*** Block opens ***
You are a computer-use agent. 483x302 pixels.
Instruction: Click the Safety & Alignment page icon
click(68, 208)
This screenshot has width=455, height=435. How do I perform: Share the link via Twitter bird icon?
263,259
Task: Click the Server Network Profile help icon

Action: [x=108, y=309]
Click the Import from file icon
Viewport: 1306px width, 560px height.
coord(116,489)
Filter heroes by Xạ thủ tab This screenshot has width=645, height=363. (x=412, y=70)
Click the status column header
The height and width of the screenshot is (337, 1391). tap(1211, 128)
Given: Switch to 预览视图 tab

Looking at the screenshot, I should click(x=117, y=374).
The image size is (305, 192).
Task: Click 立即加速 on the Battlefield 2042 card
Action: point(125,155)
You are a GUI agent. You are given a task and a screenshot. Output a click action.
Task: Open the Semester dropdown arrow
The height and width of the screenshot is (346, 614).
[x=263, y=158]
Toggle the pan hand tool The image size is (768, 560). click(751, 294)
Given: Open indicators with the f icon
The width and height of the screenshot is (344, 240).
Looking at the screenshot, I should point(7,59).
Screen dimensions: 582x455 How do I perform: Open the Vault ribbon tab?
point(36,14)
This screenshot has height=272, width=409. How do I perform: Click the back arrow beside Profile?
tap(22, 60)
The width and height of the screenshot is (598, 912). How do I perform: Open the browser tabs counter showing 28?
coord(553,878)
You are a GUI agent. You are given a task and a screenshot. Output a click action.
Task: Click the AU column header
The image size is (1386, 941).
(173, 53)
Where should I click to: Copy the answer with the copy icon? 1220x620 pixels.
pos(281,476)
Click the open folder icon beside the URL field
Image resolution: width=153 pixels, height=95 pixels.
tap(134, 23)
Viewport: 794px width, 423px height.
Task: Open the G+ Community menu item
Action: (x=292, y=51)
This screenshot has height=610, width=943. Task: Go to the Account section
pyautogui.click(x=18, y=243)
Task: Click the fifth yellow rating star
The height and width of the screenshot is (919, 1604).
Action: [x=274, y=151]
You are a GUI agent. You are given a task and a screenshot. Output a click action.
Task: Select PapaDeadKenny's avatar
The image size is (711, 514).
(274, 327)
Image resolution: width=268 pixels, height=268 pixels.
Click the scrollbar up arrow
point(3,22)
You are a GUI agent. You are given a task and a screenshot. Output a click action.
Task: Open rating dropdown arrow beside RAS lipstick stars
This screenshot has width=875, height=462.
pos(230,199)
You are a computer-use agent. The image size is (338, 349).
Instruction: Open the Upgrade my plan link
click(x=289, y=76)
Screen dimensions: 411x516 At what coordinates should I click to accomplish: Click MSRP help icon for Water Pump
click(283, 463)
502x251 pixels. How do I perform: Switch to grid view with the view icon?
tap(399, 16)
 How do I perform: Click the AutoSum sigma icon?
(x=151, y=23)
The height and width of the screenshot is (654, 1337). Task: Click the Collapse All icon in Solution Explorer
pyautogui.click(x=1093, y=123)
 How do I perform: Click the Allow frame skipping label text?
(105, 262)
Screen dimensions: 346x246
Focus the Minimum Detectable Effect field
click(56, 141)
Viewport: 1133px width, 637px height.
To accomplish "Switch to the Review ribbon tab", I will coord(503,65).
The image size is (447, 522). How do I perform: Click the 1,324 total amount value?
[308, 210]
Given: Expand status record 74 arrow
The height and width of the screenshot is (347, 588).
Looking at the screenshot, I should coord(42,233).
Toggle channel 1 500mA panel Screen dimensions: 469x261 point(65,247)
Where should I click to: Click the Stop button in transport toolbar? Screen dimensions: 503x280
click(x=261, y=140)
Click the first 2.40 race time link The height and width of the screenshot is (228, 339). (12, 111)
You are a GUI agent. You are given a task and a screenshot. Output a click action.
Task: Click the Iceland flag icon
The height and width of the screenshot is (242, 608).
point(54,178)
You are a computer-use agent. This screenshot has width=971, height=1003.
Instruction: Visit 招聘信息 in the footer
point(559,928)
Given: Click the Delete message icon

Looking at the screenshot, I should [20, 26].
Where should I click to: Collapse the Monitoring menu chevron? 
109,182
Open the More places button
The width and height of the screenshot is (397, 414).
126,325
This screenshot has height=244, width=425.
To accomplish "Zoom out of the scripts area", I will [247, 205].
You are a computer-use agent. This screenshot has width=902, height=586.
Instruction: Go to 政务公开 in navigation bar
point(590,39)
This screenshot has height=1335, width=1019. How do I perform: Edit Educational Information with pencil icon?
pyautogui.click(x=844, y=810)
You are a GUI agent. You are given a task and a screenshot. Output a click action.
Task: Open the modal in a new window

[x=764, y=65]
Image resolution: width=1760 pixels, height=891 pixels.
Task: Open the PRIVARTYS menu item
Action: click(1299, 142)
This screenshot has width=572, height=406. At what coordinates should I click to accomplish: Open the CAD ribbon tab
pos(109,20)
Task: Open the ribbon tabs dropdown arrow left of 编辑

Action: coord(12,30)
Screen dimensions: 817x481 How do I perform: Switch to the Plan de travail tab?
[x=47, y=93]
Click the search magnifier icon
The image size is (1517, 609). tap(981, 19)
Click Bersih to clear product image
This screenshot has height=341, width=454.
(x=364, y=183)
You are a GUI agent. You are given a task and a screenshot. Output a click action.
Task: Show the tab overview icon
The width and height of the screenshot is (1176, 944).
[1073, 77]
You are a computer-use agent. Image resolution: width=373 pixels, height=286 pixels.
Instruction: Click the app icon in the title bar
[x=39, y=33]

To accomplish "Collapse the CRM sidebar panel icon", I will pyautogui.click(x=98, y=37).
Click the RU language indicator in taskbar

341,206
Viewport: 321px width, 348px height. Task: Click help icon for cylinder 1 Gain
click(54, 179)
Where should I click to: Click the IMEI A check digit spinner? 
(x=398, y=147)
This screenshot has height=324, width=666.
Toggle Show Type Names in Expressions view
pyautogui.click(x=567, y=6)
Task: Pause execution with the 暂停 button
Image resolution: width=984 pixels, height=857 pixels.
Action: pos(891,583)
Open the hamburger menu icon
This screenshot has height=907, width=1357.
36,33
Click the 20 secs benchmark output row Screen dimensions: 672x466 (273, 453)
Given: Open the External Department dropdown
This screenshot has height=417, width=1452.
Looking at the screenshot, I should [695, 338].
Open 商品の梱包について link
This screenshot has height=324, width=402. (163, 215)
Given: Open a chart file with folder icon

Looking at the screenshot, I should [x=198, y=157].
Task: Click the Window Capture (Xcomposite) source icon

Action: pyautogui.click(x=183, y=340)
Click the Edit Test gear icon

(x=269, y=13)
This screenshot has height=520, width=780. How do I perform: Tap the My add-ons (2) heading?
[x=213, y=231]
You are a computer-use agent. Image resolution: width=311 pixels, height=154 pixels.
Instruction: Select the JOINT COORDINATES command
*** Block closes ***
[Problem description] Every entry above needs to be written out again exactly.

[Solution to this task]
You are a computer-use agent. 483x302 pixels.
Instruction: Click the Safety & Alignment page icon
click(68, 208)
This screenshot has width=455, height=435. How do I perform: Share the link via Twitter bird icon?
263,259
Task: Click the Server Network Profile help icon

Action: [x=108, y=309]
Click the Import from file icon
Viewport: 1306px width, 560px height.
coord(116,489)
Filter heroes by Xạ thủ tab This screenshot has width=645, height=363. (x=412, y=70)
Click the status column header
The height and width of the screenshot is (337, 1391). tap(1211, 128)
Given: Switch to 预览视图 tab

Looking at the screenshot, I should click(x=117, y=374).
The image size is (305, 192).
Task: Click 立即加速 on the Battlefield 2042 card
Action: point(125,155)
You are a GUI agent. You are given a task and a screenshot. Output a click action.
Task: Open the Semester dropdown arrow
The height and width of the screenshot is (346, 614).
[x=263, y=158]
Toggle the pan hand tool The image size is (768, 560). click(751, 294)
Given: Open indicators with the f icon
The width and height of the screenshot is (344, 240).
Looking at the screenshot, I should point(7,59).
Screen dimensions: 582x455 How do I perform: Open the Vault ribbon tab?
point(36,14)
This screenshot has height=272, width=409. How do I perform: Click the back arrow beside Profile?
tap(22, 60)
The width and height of the screenshot is (598, 912). How do I perform: Open the browser tabs counter showing 28?
coord(553,878)
You are a GUI agent. You are given a task and a screenshot. Output a click action.
Task: Click the AU column header
The image size is (1386, 941).
(173, 53)
Where should I click to: Copy the answer with the copy icon? 1220x620 pixels.
pos(281,476)
Click the open folder icon beside the URL field
Image resolution: width=153 pixels, height=95 pixels.
tap(134, 23)
Viewport: 794px width, 423px height.
Task: Open the G+ Community menu item
Action: (x=292, y=51)
This screenshot has height=610, width=943. Task: Go to the Account section
pyautogui.click(x=18, y=243)
Task: Click the fifth yellow rating star
The height and width of the screenshot is (919, 1604).
Action: [x=274, y=151]
You are a GUI agent. You are given a task and a screenshot. Output a click action.
Task: Select PapaDeadKenny's avatar
The image size is (711, 514).
(274, 327)
Image resolution: width=268 pixels, height=268 pixels.
Click the scrollbar up arrow
point(3,22)
You are a GUI agent. You are given a task and a screenshot. Output a click action.
Task: Open rating dropdown arrow beside RAS lipstick stars
This screenshot has width=875, height=462.
pos(230,199)
You are a computer-use agent. The image size is (338, 349).
Instruction: Open the Upgrade my plan link
click(x=289, y=76)
Screen dimensions: 411x516 At what coordinates should I click to accomplish: Click MSRP help icon for Water Pump
click(283, 463)
502x251 pixels. How do I perform: Switch to grid view with the view icon?
tap(399, 16)
 How do I perform: Click the AutoSum sigma icon?
(x=151, y=23)
The height and width of the screenshot is (654, 1337). Task: Click the Collapse All icon in Solution Explorer
pyautogui.click(x=1093, y=123)
 How do I perform: Click the Allow frame skipping label text?
(105, 262)
Screen dimensions: 346x246
Focus the Minimum Detectable Effect field
click(56, 141)
Viewport: 1133px width, 637px height.
To accomplish "Switch to the Review ribbon tab", I will coord(503,65).
The image size is (447, 522). How do I perform: Click the 1,324 total amount value?
[308, 210]
Given: Expand status record 74 arrow
The height and width of the screenshot is (347, 588).
Looking at the screenshot, I should coord(42,233).
Toggle channel 1 500mA panel Screen dimensions: 469x261 point(65,247)
Where should I click to: Click the Stop button in transport toolbar? Screen dimensions: 503x280
click(x=261, y=140)
Click the first 2.40 race time link The height and width of the screenshot is (228, 339). (12, 111)
You are a GUI agent. You are given a task and a screenshot. Output a click action.
Task: Click the Iceland flag icon
The height and width of the screenshot is (242, 608).
point(54,178)
You are a computer-use agent. This screenshot has width=971, height=1003.
Instruction: Visit 招聘信息 in the footer
point(559,928)
Given: Click the Delete message icon

Looking at the screenshot, I should [20, 26].
Where should I click to: Collapse the Monitoring menu chevron? 
109,182
Open the More places button
The width and height of the screenshot is (397, 414).
126,325
This screenshot has height=244, width=425.
To accomplish "Zoom out of the scripts area", I will [247, 205].
You are a computer-use agent. This screenshot has width=902, height=586.
Instruction: Go to 政务公开 in navigation bar
point(590,39)
This screenshot has height=1335, width=1019. How do I perform: Edit Educational Information with pencil icon?
pyautogui.click(x=844, y=810)
You are a GUI agent. You are given a task and a screenshot. Output a click action.
Task: Open the modal in a new window

[x=764, y=65]
Image resolution: width=1760 pixels, height=891 pixels.
Task: Open the PRIVARTYS menu item
Action: click(1299, 142)
This screenshot has width=572, height=406. At what coordinates should I click to accomplish: Open the CAD ribbon tab
pos(109,20)
Task: Open the ribbon tabs dropdown arrow left of 编辑

Action: coord(12,30)
Screen dimensions: 817x481 How do I perform: Switch to the Plan de travail tab?
[x=47, y=93]
Click the search magnifier icon
The image size is (1517, 609). tap(981, 19)
Click Bersih to clear product image
This screenshot has height=341, width=454.
(x=364, y=183)
You are a GUI agent. You are given a task and a screenshot. Output a click action.
Task: Show the tab overview icon
The width and height of the screenshot is (1176, 944).
[1073, 77]
You are a computer-use agent. Image resolution: width=373 pixels, height=286 pixels.
Instruction: Click the app icon in the title bar
[x=39, y=33]

To accomplish "Collapse the CRM sidebar panel icon", I will pyautogui.click(x=98, y=37).
Click the RU language indicator in taskbar

341,206
Viewport: 321px width, 348px height. Task: Click help icon for cylinder 1 Gain
click(54, 179)
Where should I click to: Click the IMEI A check digit spinner? 
(x=398, y=147)
This screenshot has height=324, width=666.
Toggle Show Type Names in Expressions view
pyautogui.click(x=567, y=6)
Task: Pause execution with the 暂停 button
Image resolution: width=984 pixels, height=857 pixels.
Action: pos(891,583)
Open the hamburger menu icon
This screenshot has height=907, width=1357.
36,33
Click the 20 secs benchmark output row Screen dimensions: 672x466 (273, 453)
Given: Open the External Department dropdown
This screenshot has height=417, width=1452.
Looking at the screenshot, I should [695, 338].
Open 商品の梱包について link
This screenshot has height=324, width=402. (163, 215)
Given: Open a chart file with folder icon

Looking at the screenshot, I should [x=198, y=157].
Task: Click the Window Capture (Xcomposite) source icon

Action: pyautogui.click(x=183, y=340)
Click the Edit Test gear icon

(x=269, y=13)
This screenshot has height=520, width=780. How do I perform: Tap the My add-ons (2) heading?
[x=213, y=231]
You are a computer-use agent. Image resolution: width=311 pixels, height=154 pixels.
Instruction: Select the JOINT COORDINATES command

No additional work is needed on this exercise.